During the FDA advisory panel meeting, eight of the FDA independent advisers voted yes and one voted no on safety. On efficacy, six voted yes and three voted no. On benefits outweighing risks, seven voted yes and two voted no.

The company says the blood test will help eliminate barriers linked to current screening methods such as colonoscopies or stool-based tests, which can be time-consuming or difficult to complete. It says the blood test can be performed with any special preparation and as part of a standard doctor’s visit.

“The advisory committee’s strong support for the approval of Shield reinforces the crucial role that a blood test option can have in improving [colorectal cancer] screening rates for those at average risk,” AmirAli Talasaz, co-chief executive officer of Guardant Health, stated in a press release. “Despite the importance of detecting [colorectal cancer] early, there are notable barriers that can deter average-risk Americans from completing existing screening methods.”

“Providing people with this blood test alongside other noninvasive stool tests can increase the rate of colorectal screening and potentially reduce preventable [colorectal cancer] deaths,” the statement continued.

Are there any drawbacks?

Despite the high overall sensitivity rate, the clinical trial data indicated Shield test may miss one in 10 people who have precancerous lesions and one in 1,000 people with cancerous lesions.

These “false negatives” may result in tests finding no evidence of cancer, but patients actually have pre-cancerous or cancerous lesions.
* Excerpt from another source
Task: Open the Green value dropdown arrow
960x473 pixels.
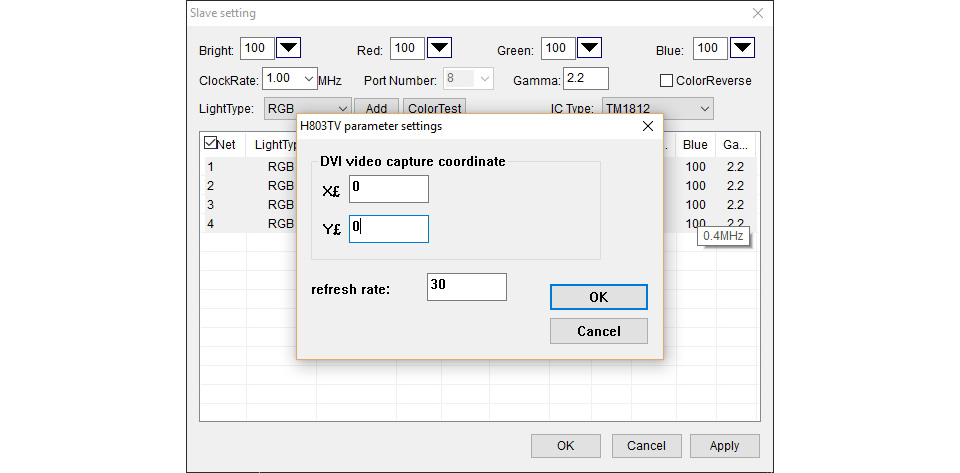Action: click(590, 48)
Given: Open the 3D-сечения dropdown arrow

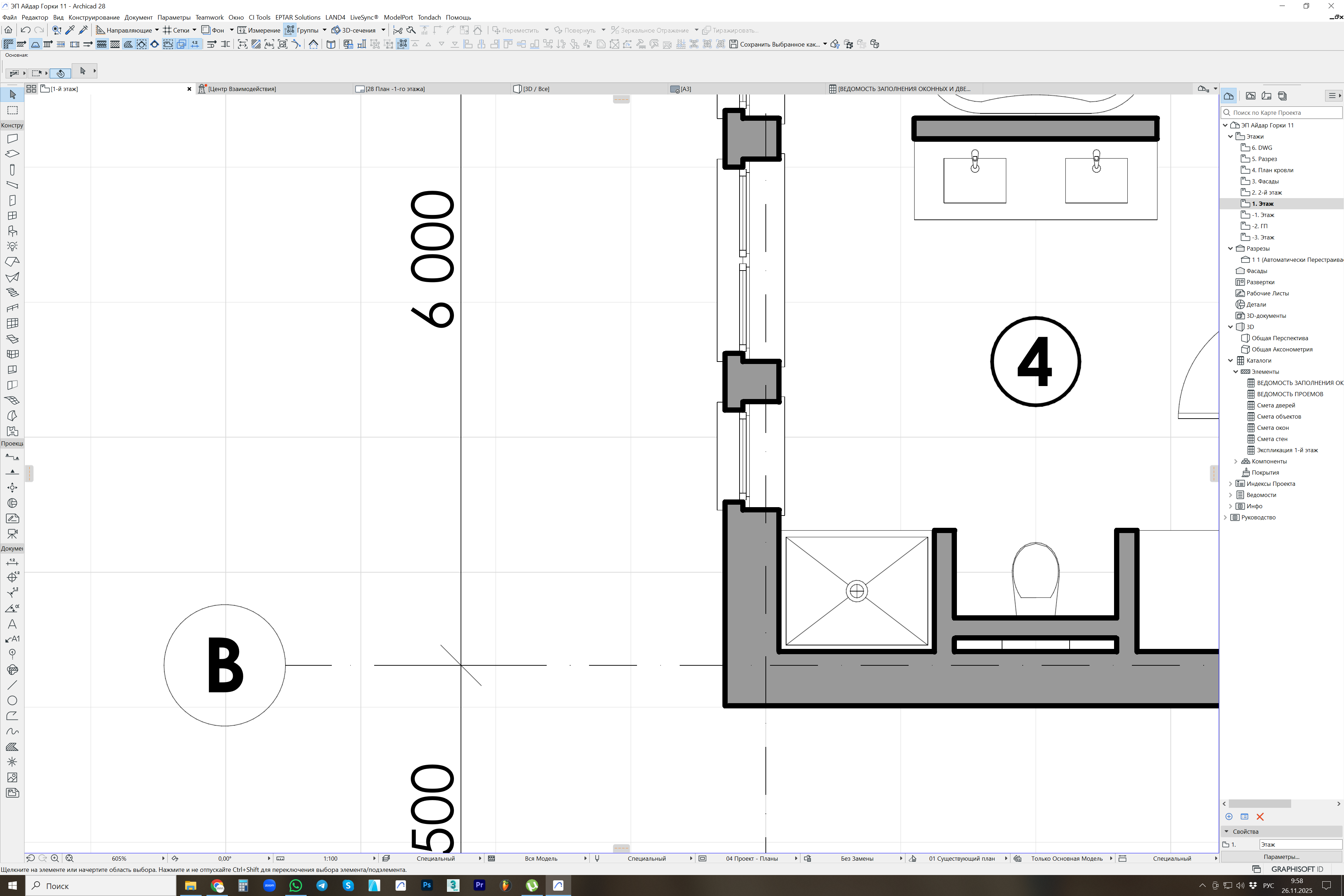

Data showed Shield also missed about 87% of advanced precancerous lesions, with a specificity rate of just 13.2%. Shield did not detect small lesions of less than 10 millimeters.

While the majority of the panel voted in favor of the test, some FDA advisers voiced concerns about appropriate patient counseling, patient misunderstanding of a “negative test” and packaging and/or labeling language.

ABC News’ Youri Benadjaoud contributed to this report.